George Kyrlan, the Moldavan secretary of the National Security Council and presidential defence advisor, says that the sale was prompted by the USA's concern that the nuclear-capable aircraft might be purchased by Iran.

The Fulcrums are a mix of six A models, one two-seat trainer, and 14 Fulcrum Cs, the last variant to enter front-line service with the Soviet air force. The Moldavan Fulcrum Cs are believed to have been former Soviet aircraft, and therefore wired for tactical-nuclear-weapons carriage.

The USAF will fly the aircraft for test purposes. Along with the Fulcrums, it also received some 500 air-to-air missiles, including versions of the Vympel R-13 (AA-2 Atoll), R-60 (AA-8 Aphid), R-27 (AA-10 Alamo) and R-73 (AA-11 Archer). Among the 100 or so R-73s are understood to be late-model versions. Late-model R-7s have improvements to the infra-red seeker to increase its capability to reject infra-red countermeasures.
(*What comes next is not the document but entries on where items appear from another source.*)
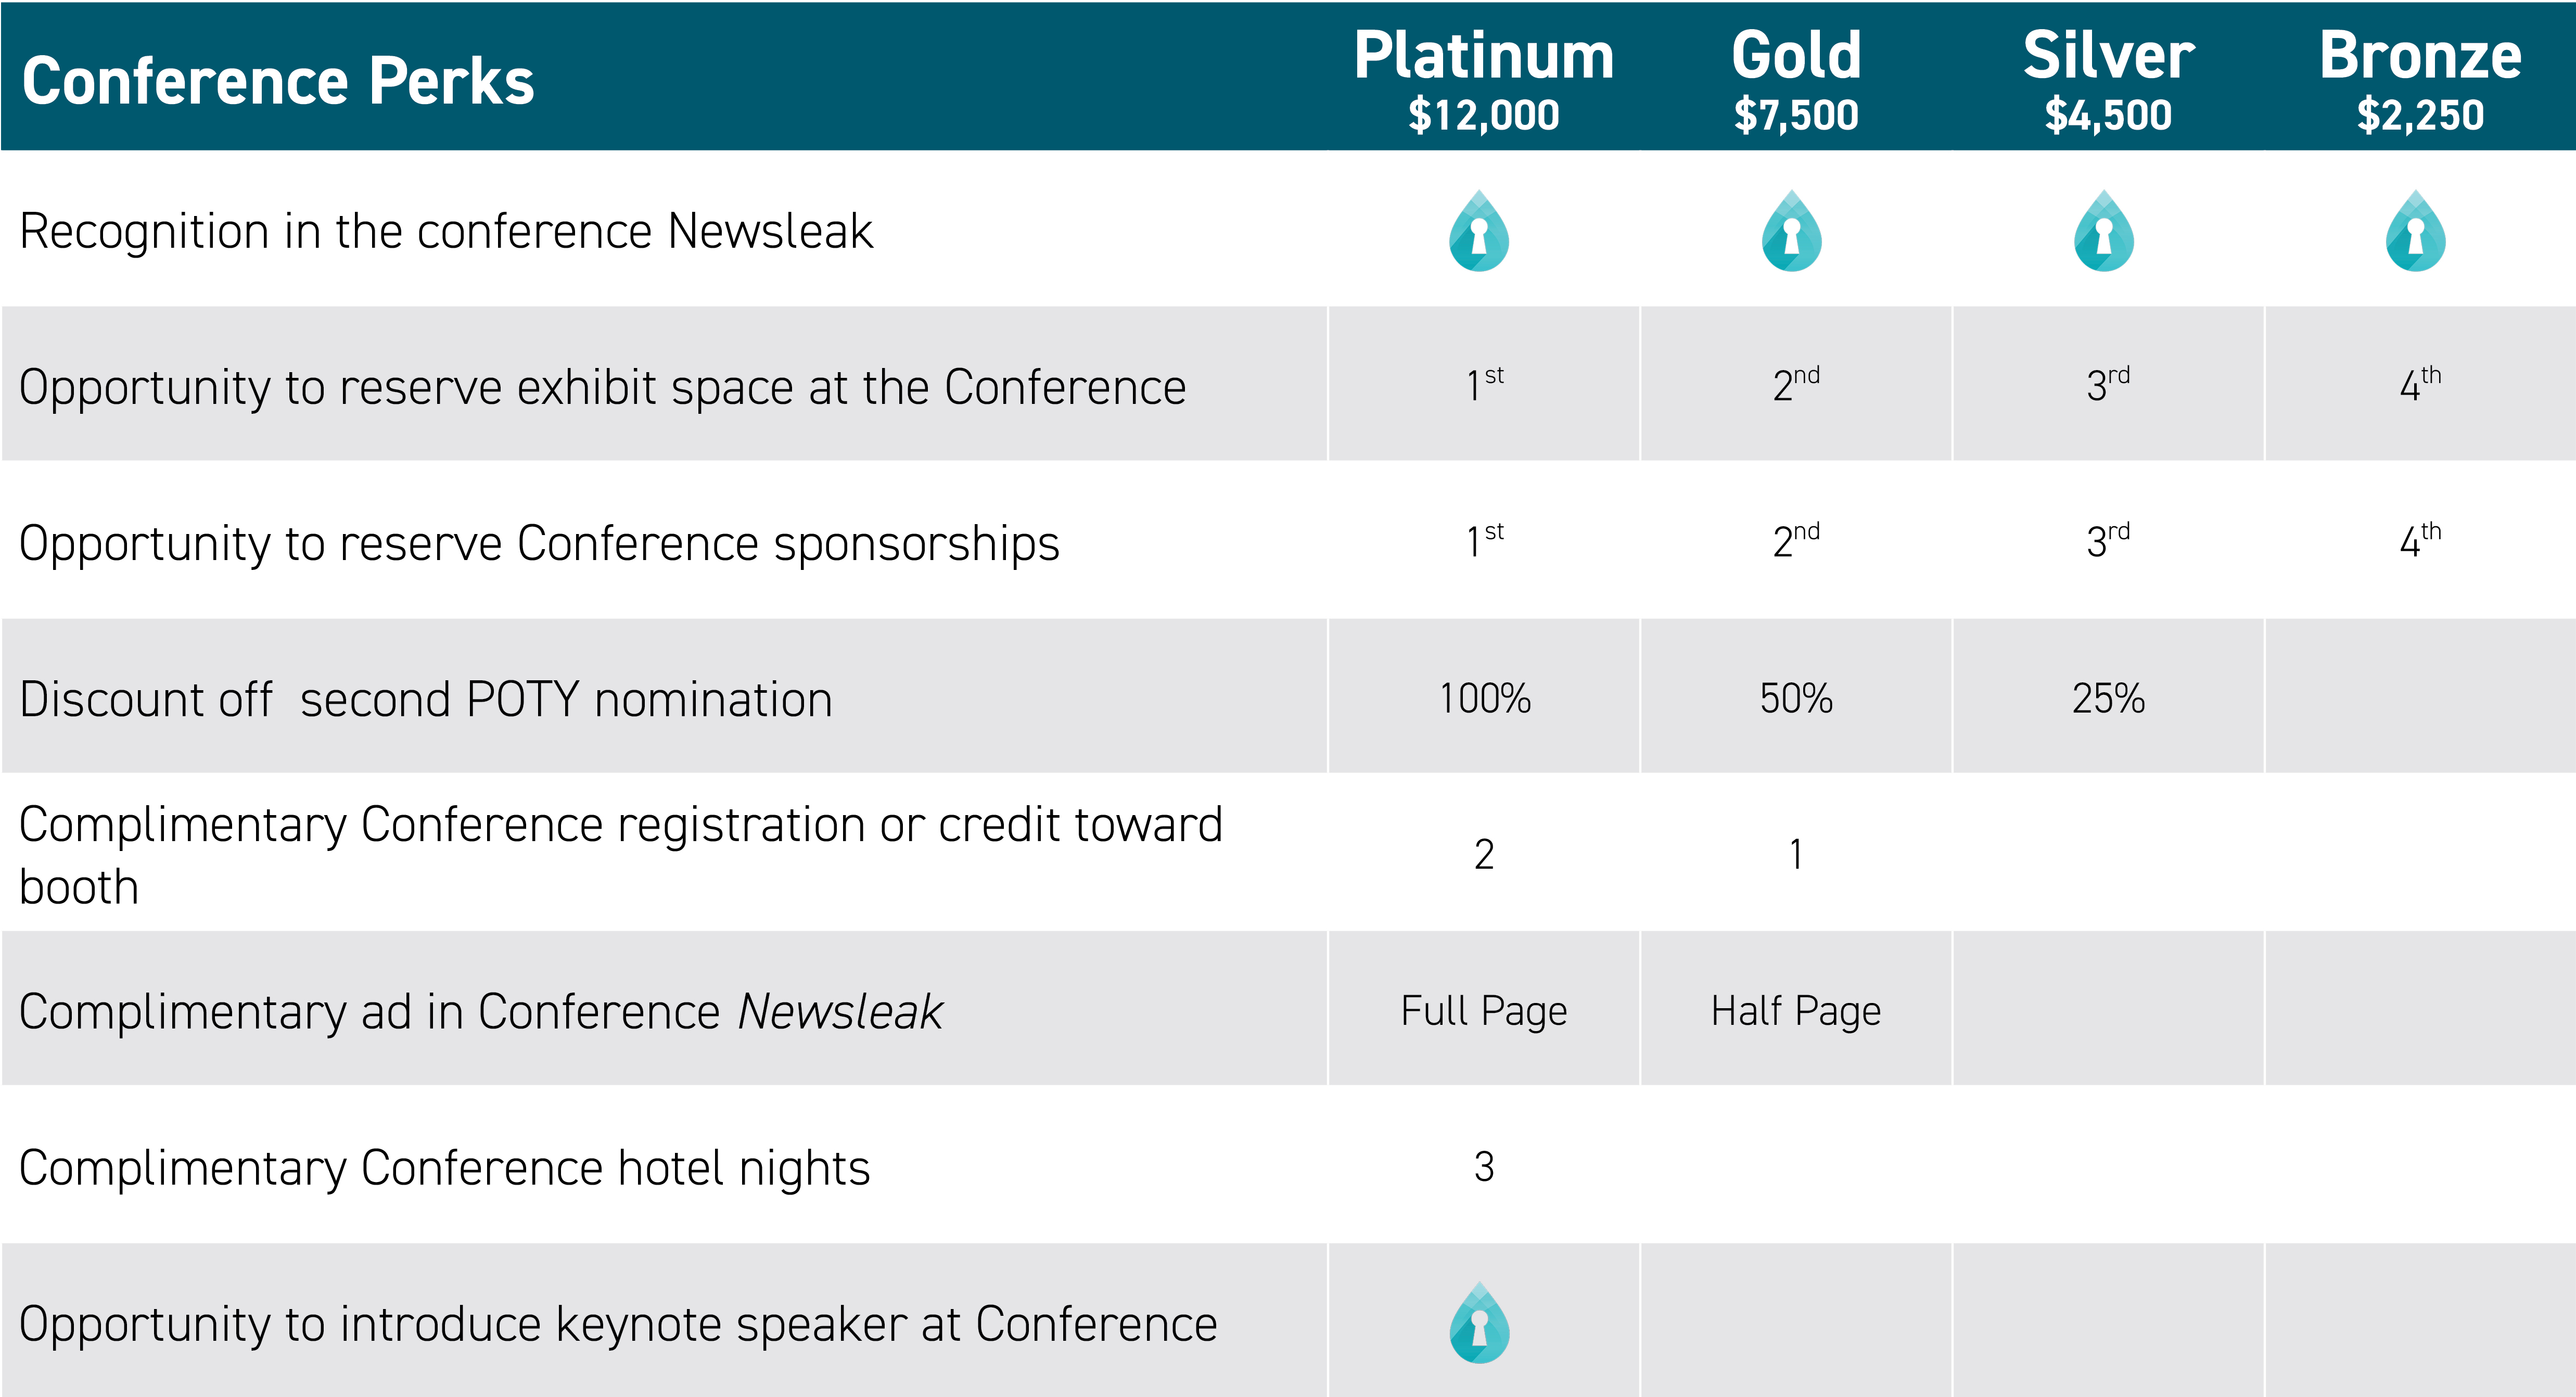2576x1397 pixels.
Task: Select the Bronze $2,250 column header
Action: pos(2420,80)
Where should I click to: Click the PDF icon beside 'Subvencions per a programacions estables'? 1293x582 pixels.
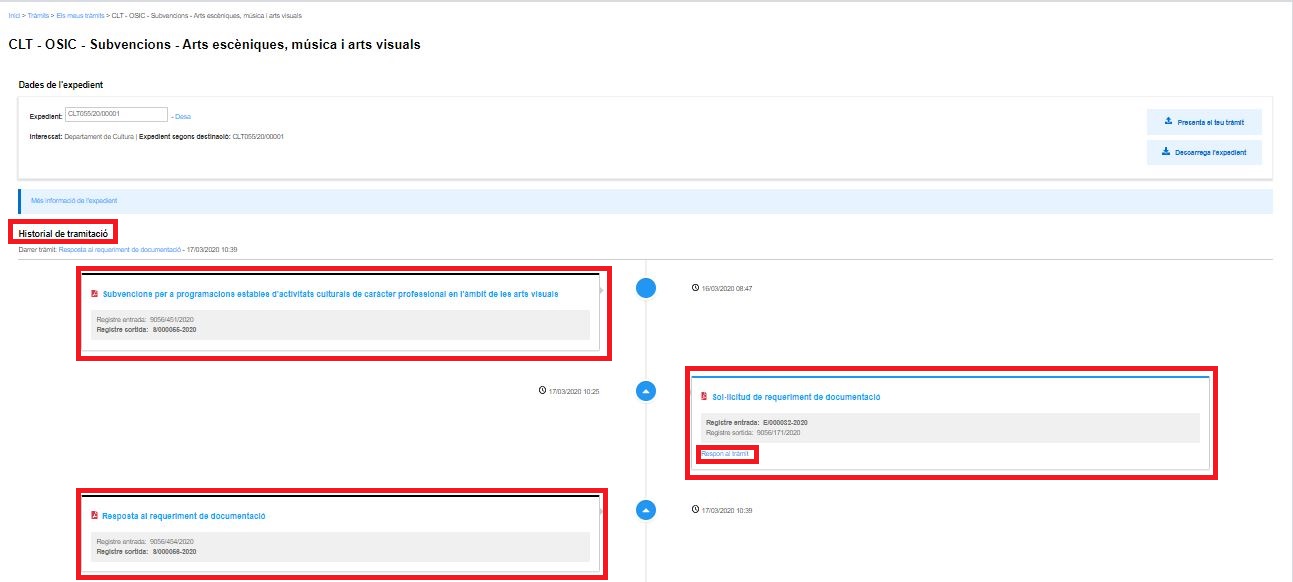95,294
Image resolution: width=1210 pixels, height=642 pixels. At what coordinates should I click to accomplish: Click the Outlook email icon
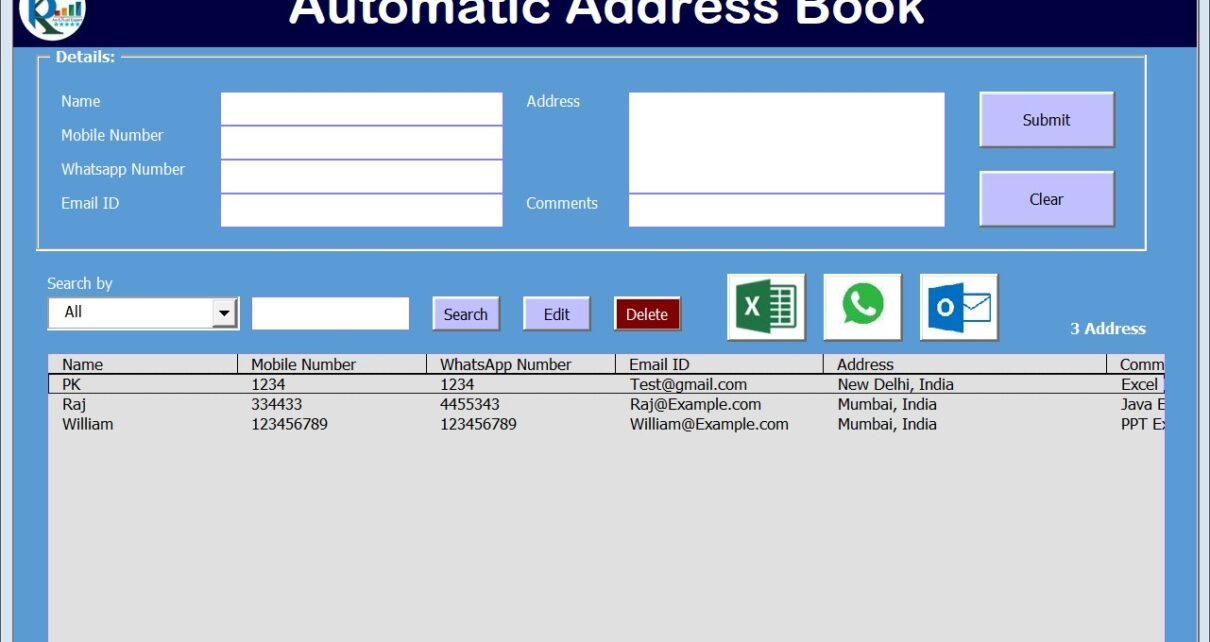point(958,307)
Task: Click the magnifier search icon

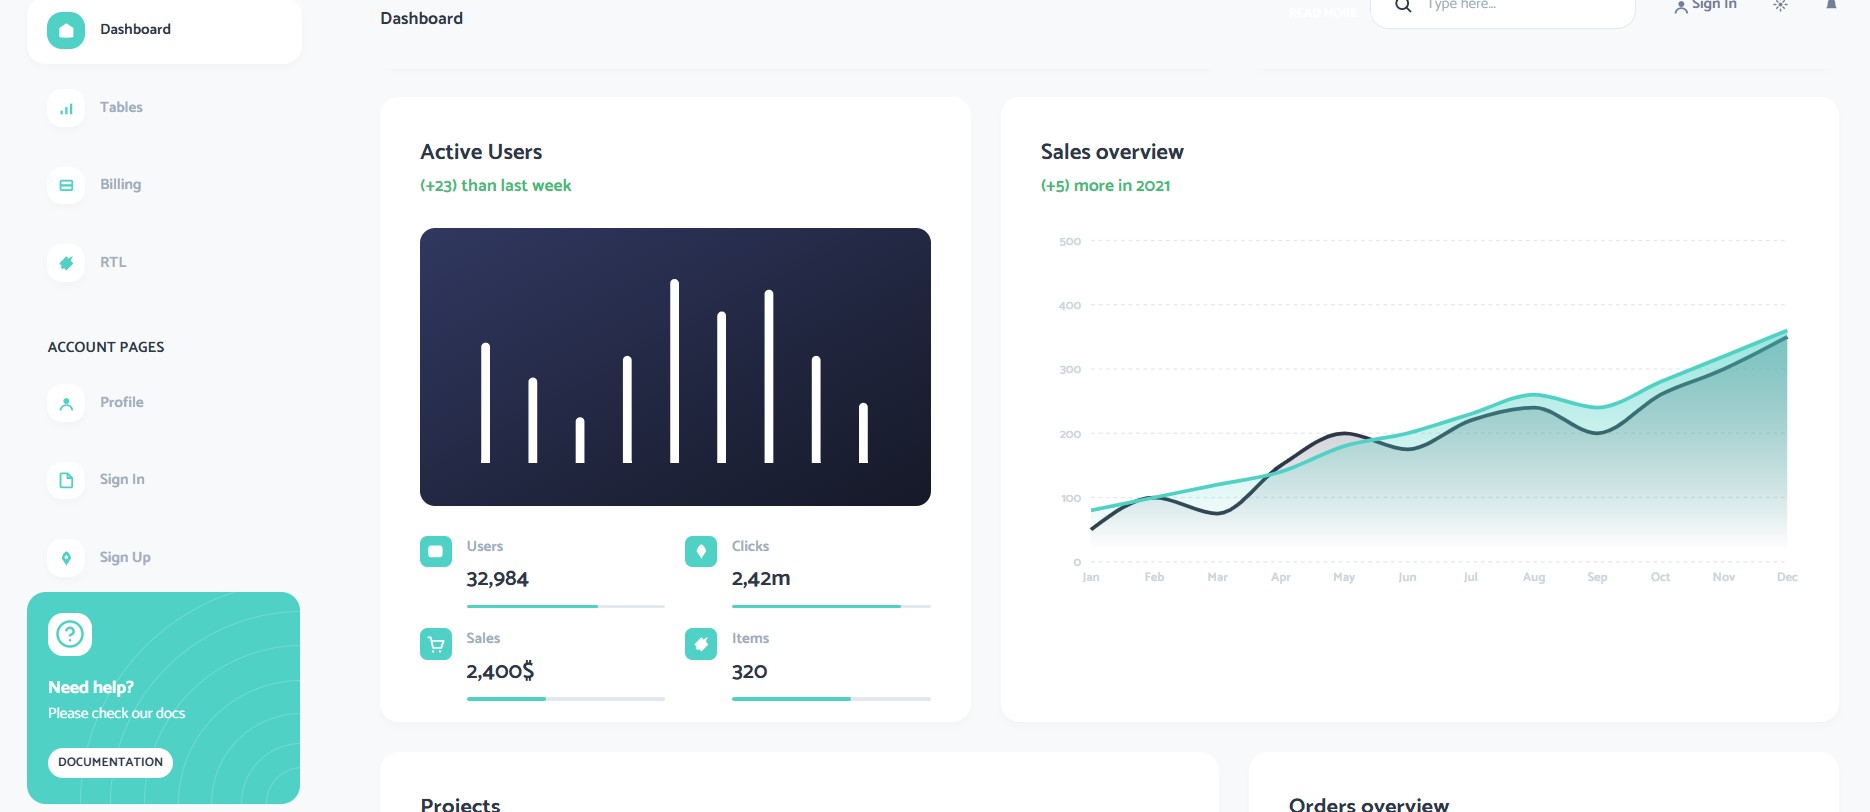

MIG MAPO officials say that the Moldovan MiG-29s are not in good condition, but point out that they are fitted with an identification friend-or-foe system, probably the system which NATO has codenamed Slap Shot, details of which are still classified as secret by Russia.

Moldova has a further six MiG-29s which it also intends to sell. The aircraft, however, will be only be made available to countries to the which the USA has no objection to receiving them.